### Passage to read:
════

For our final project we did three projects: Light Field Camera, High Dynamic Range Imaging, and Gradient Fusion Domain
In this task, we implemented digital refocusing using light field data captured from a grid of camera positions. We processed multiple images from the Stanford Light Field Archive by applying perspective shifts based on camera positions and combining them to achieve selective focus at different depths. The key insight was that objects at different depths exhibit varying parallax across the image grid - distant objects show minimal position changes while nearby objects show significant shifts. By calculating appropriate perspective transformations and combining the shifted images, we could control which depth appears sharp in the final image. Our implementation used the concept that averaging aligned images after applying depth-dependent shifts allows us to synthetically adjust the focal plane after capture.

════

### What to work on:
Return the final project write-up above word for word, in full.

### Dataset section:
════

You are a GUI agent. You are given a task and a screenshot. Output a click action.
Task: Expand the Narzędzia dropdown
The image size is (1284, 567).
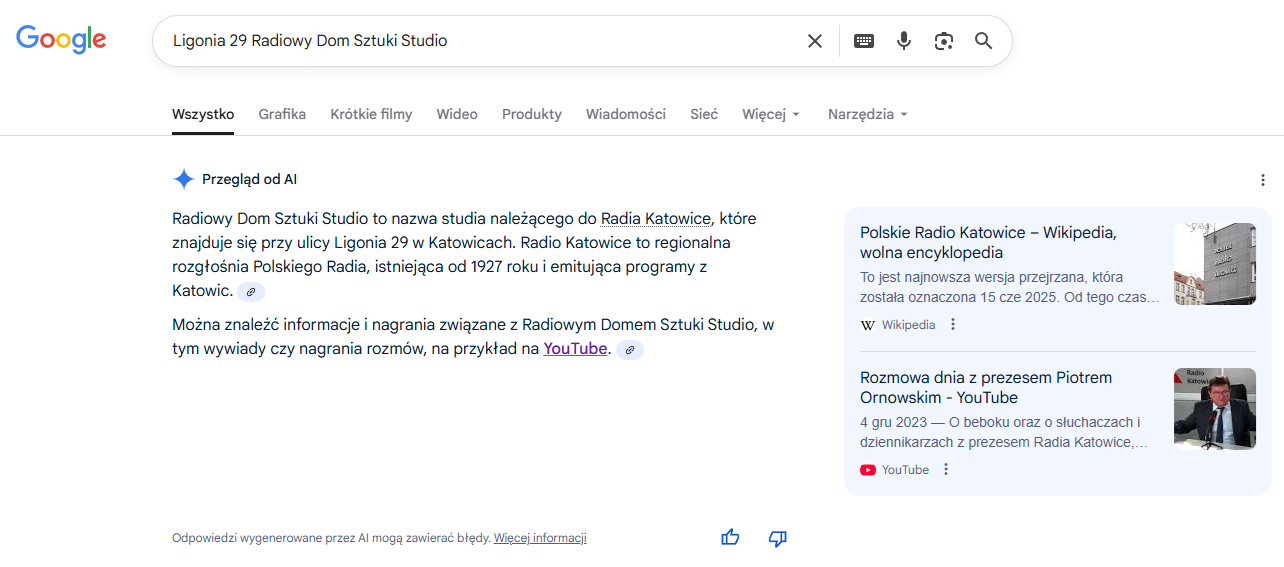(867, 114)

════

### Answer in full:
For our final project we did three projects: Light Field Camera, High Dynamic Range Imaging, and Gradient Fusion Domain
In this task, we implemented digital refocusing using light field data captured from a grid of camera positions. We processed multiple images from the Stanford Light Field Archive by applying perspective shifts based on camera positions and combining them to achieve selective focus at different depths. The key insight was that objects at different depths exhibit varying parallax across the image grid - distant objects show minimal position changes while nearby objects show significant shifts. By calculating appropriate perspective transformations and combining the shifted images, we could control which depth appears sharp in the final image. Our implementation used the concept that averaging aligned images after applying depth-dependent shifts allows us to synthetically adjust the focal plane after capture.